## Stored data:
################

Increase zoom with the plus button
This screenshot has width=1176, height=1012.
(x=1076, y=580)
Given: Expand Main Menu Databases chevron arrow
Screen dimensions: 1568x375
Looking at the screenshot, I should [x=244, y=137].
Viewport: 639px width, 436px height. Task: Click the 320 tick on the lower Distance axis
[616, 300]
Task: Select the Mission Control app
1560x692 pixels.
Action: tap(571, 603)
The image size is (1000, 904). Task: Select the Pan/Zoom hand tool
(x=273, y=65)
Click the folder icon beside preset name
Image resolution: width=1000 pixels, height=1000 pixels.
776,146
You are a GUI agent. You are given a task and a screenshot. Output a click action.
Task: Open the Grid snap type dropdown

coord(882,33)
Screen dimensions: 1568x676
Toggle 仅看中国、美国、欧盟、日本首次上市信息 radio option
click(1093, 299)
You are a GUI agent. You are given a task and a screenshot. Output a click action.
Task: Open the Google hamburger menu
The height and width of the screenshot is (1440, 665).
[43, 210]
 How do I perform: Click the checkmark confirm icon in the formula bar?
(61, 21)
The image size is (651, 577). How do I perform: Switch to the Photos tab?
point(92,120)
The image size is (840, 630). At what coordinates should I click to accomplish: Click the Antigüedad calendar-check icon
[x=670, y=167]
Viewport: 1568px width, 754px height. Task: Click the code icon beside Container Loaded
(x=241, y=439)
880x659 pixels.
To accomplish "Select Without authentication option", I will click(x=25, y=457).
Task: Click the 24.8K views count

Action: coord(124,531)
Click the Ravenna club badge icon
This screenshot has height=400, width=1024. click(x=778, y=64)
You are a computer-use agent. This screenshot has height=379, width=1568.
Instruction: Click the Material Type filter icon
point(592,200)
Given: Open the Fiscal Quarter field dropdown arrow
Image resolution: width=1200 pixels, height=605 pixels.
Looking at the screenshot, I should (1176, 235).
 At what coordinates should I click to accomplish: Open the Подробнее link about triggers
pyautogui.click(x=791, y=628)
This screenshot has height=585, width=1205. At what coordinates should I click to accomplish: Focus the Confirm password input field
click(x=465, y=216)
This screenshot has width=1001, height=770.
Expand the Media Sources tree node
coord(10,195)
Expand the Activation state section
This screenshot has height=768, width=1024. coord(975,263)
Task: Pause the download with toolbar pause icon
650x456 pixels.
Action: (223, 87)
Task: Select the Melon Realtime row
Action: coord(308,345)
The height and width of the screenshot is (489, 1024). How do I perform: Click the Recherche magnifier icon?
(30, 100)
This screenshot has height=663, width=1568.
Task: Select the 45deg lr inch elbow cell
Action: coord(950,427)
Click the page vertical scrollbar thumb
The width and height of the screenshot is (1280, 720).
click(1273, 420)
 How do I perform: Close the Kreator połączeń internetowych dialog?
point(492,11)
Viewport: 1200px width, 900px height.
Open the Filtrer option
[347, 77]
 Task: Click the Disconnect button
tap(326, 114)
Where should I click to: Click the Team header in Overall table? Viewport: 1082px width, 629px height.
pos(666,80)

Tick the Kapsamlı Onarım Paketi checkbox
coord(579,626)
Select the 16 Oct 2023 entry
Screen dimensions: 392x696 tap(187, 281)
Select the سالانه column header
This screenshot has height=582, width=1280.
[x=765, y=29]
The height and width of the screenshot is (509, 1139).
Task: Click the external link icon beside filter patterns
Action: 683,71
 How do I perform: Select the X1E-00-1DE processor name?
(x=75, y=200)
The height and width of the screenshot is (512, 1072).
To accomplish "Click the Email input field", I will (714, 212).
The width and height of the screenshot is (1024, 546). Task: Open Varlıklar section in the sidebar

################

## WORK ITEM:
Print each entry above exactly as given.

## PROBLEM SOLUTION:
Increase zoom with the plus button
This screenshot has width=1176, height=1012.
(x=1076, y=580)
Given: Expand Main Menu Databases chevron arrow
Screen dimensions: 1568x375
Looking at the screenshot, I should [x=244, y=137].
Viewport: 639px width, 436px height. Task: Click the 320 tick on the lower Distance axis
[616, 300]
Task: Select the Mission Control app
1560x692 pixels.
Action: tap(571, 603)
The image size is (1000, 904). Task: Select the Pan/Zoom hand tool
(x=273, y=65)
Click the folder icon beside preset name
Image resolution: width=1000 pixels, height=1000 pixels.
776,146
You are a GUI agent. You are given a task and a screenshot. Output a click action.
Task: Open the Grid snap type dropdown

coord(882,33)
Screen dimensions: 1568x676
Toggle 仅看中国、美国、欧盟、日本首次上市信息 radio option
click(1093, 299)
You are a GUI agent. You are given a task and a screenshot. Output a click action.
Task: Open the Google hamburger menu
The height and width of the screenshot is (1440, 665).
[43, 210]
 How do I perform: Click the checkmark confirm icon in the formula bar?
(61, 21)
The image size is (651, 577). How do I perform: Switch to the Photos tab?
point(92,120)
The image size is (840, 630). At what coordinates should I click to accomplish: Click the Antigüedad calendar-check icon
[x=670, y=167]
Viewport: 1568px width, 754px height. Task: Click the code icon beside Container Loaded
(x=241, y=439)
880x659 pixels.
To accomplish "Select Without authentication option", I will click(x=25, y=457).
Task: Click the 24.8K views count

Action: coord(124,531)
Click the Ravenna club badge icon
This screenshot has height=400, width=1024. click(x=778, y=64)
You are a computer-use agent. This screenshot has height=379, width=1568.
Instruction: Click the Material Type filter icon
point(592,200)
Given: Open the Fiscal Quarter field dropdown arrow
Image resolution: width=1200 pixels, height=605 pixels.
Looking at the screenshot, I should (1176, 235).
 At what coordinates should I click to accomplish: Open the Подробнее link about triggers
pyautogui.click(x=791, y=628)
This screenshot has height=585, width=1205. At what coordinates should I click to accomplish: Focus the Confirm password input field
click(x=465, y=216)
This screenshot has width=1001, height=770.
Expand the Media Sources tree node
coord(10,195)
Expand the Activation state section
This screenshot has height=768, width=1024. coord(975,263)
Task: Pause the download with toolbar pause icon
650x456 pixels.
Action: (223, 87)
Task: Select the Melon Realtime row
Action: coord(308,345)
The height and width of the screenshot is (489, 1024). How do I perform: Click the Recherche magnifier icon?
(30, 100)
This screenshot has height=663, width=1568.
Task: Select the 45deg lr inch elbow cell
Action: coord(950,427)
Click the page vertical scrollbar thumb
The width and height of the screenshot is (1280, 720).
click(1273, 420)
 How do I perform: Close the Kreator połączeń internetowych dialog?
point(492,11)
Viewport: 1200px width, 900px height.
Open the Filtrer option
[347, 77]
 Task: Click the Disconnect button
tap(326, 114)
Where should I click to: Click the Team header in Overall table? Viewport: 1082px width, 629px height.
pos(666,80)

Tick the Kapsamlı Onarım Paketi checkbox
coord(579,626)
Select the 16 Oct 2023 entry
Screen dimensions: 392x696 tap(187, 281)
Select the سالانه column header
This screenshot has height=582, width=1280.
[x=765, y=29]
The height and width of the screenshot is (509, 1139).
Task: Click the external link icon beside filter patterns
Action: 683,71
 How do I perform: Select the X1E-00-1DE processor name?
(x=75, y=200)
The height and width of the screenshot is (512, 1072).
To accomplish "Click the Email input field", I will (714, 212).
The width and height of the screenshot is (1024, 546). Task: Open Varlıklar section in the sidebar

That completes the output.